From: Jeff Garzik <jgarzik@pobox.com>
To: Jes Sorensen <jes@wildopensource.com>
Cc: Christoph Hellwig <hch@infradead.org>,
Andrew Morton <akpm@osdl.org>,
linux-kernel@vger.kernel.org, linux-mm@kvack.org
Subject: Re: returning non-ram via ->nopage, was Re: [patch] mspec driver for 2.6.12-rc2-mm3
Date: Wed, 27 Apr 2005 11:53:15 -0400 [thread overview]
Message-ID: <426FB56B.5000006@pobox.com> (raw)

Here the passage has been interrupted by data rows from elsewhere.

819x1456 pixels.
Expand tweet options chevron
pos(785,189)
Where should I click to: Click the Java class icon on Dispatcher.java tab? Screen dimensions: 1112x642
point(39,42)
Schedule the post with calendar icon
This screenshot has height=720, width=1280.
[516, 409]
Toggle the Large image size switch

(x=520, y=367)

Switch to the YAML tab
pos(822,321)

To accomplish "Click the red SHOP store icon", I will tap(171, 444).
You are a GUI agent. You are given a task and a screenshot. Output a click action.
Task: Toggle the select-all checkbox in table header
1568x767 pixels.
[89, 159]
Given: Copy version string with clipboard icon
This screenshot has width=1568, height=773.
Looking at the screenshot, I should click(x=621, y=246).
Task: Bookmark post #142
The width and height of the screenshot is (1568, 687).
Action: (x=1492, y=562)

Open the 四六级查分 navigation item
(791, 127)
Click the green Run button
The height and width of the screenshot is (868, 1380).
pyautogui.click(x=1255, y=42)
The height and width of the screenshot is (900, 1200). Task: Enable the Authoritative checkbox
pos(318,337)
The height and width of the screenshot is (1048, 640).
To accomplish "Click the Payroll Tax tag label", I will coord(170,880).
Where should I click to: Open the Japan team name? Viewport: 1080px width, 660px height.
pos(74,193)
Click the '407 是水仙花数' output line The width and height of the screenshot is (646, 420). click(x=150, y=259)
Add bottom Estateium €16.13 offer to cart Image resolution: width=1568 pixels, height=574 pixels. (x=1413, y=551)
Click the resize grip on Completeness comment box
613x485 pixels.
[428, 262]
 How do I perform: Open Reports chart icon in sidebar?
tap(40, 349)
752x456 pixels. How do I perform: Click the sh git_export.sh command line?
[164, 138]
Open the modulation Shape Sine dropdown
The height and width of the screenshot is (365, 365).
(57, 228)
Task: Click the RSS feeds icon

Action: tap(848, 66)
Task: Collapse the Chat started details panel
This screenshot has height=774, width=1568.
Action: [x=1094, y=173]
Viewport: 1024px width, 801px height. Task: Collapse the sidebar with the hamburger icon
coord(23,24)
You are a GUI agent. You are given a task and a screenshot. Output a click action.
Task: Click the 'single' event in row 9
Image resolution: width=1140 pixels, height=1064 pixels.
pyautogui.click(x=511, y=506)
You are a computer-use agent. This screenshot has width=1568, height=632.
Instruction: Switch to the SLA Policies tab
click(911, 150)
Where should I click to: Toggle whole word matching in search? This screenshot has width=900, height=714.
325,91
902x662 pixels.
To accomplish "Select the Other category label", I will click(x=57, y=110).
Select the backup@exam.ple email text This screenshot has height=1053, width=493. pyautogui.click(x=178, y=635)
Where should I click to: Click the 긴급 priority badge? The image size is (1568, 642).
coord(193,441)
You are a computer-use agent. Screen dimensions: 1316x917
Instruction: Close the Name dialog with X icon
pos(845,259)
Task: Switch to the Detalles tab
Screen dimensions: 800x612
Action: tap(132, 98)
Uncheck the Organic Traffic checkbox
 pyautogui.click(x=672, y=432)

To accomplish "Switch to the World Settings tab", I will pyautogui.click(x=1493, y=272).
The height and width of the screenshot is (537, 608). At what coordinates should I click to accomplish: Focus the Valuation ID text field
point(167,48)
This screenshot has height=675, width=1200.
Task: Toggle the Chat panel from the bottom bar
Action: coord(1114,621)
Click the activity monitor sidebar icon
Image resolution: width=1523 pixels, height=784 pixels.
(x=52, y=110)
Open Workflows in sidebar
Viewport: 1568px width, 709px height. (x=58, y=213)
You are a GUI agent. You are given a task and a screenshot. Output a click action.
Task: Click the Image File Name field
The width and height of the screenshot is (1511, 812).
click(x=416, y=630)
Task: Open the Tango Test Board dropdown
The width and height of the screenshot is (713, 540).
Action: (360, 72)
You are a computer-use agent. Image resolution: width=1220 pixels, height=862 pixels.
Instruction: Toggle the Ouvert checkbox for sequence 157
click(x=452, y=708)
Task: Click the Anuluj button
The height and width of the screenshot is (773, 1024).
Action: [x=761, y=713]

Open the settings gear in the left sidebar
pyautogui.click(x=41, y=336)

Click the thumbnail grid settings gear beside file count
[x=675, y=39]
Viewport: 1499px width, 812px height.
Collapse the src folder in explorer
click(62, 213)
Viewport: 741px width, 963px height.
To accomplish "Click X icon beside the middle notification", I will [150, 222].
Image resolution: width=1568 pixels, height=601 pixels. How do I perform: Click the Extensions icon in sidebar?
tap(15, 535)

In-Reply-To: <yq0ll75rxsl.fsf@jaguar.mkp.net>
Jes Sorensen wrote:
>>>>>>"Christoph" == Christoph Hellwig <hch@infradead.org> writes:
>
>
> Christoph> http://marc.theaimsgroup.com/?l=linux-kernel&m=111416930927092&w=2),
> Christoph> which has a nopage routine that calls remap_pfn_range from
> Christoph> ->nopage for uncached memory that's not part of the mem
> Christoph> map. Because ->nopage wants to return a struct page * he's
> Christoph> allocating a normal kernel page and actually returns that
> Christoph> one - to get the page he wants into the pagetables his does
> Christoph> all the pagetable manipulation himself before (See the
> Christoph> glory details of pagetable walks and modification inside a
> Christoph> driver in the patch above).
>
> Christoph> I don't think these hacks are acceptable for a driver,
> Christoph> especially as the problem can easily be solved by calling
> Christoph> remap_pfn_range in ->mmap - except SGI also wants node
> Christoph> locality..
>
> Christoph,
>
> Let me try and provide some more background then.
>
> Simply doing remap_pfn_range in the mmap call doesn't work for large
> systems.
>
> Take the example of a 2048 CPU system (512 CPUs per partition/machine
> - each machine running it's own OS) running an MPI application
> across all 2048 CPUs using cross coherency domain traffic.
>
> A standard application will allocate 56 DDQs per thread (the DDQs are
> used for synchronization and allocated through the mspec driver) which
> translates to having 126976 uncached cache lines reserved or 992 pages
> per worker thread. The controlling thread on each partition will mmap
> the entire DDQ space up front and then fork off the workers who will
> then go and touch their pages. With the current approach by the driver
> this means that if you have two threads per node you will end up with
> ~32MB of uncached memory allocated per node.
>
> Alternatively doing this at mmap time having 512 worker threads per
> partition, the result is ~8GB (992 * 16K * 512) of uncached memory all
> allocated by the master thread on each machine.
>
> A typical system configuration is 4GB or 8GB of RAM per node. This
> means that by using the remap_pfn_range at mmap time approach and the
> kernel's standard overhead you end up completely starving the first
> couple of nodes of memory on each partition.
>
> Combine this with the effect of all synchronization traffic hitting
> the same node, you effectively end up with 512 CPUs all constantly
> hammering the same memory controller to death.
>
> FWIW, an initial implementation of the driver was done by someone
> within SGI, prior to me having anything to do with it. It was using
> the remap_pfn_range at mmap time approach and it was noticed then that
> 16 worker threads was pretty much enough to overwhelm a node.
>
> Having the page allocations and drop ins on a first touch basis is
> consistent with what is done for cached memory and seems a pretty
> reasonable approach to me. Sure it isn't particularly pretty to use
> the ->nopage approach, nobody disagrees with you there, but what is
> the alternative?
I don't see anything wrong with a ->nopage approach.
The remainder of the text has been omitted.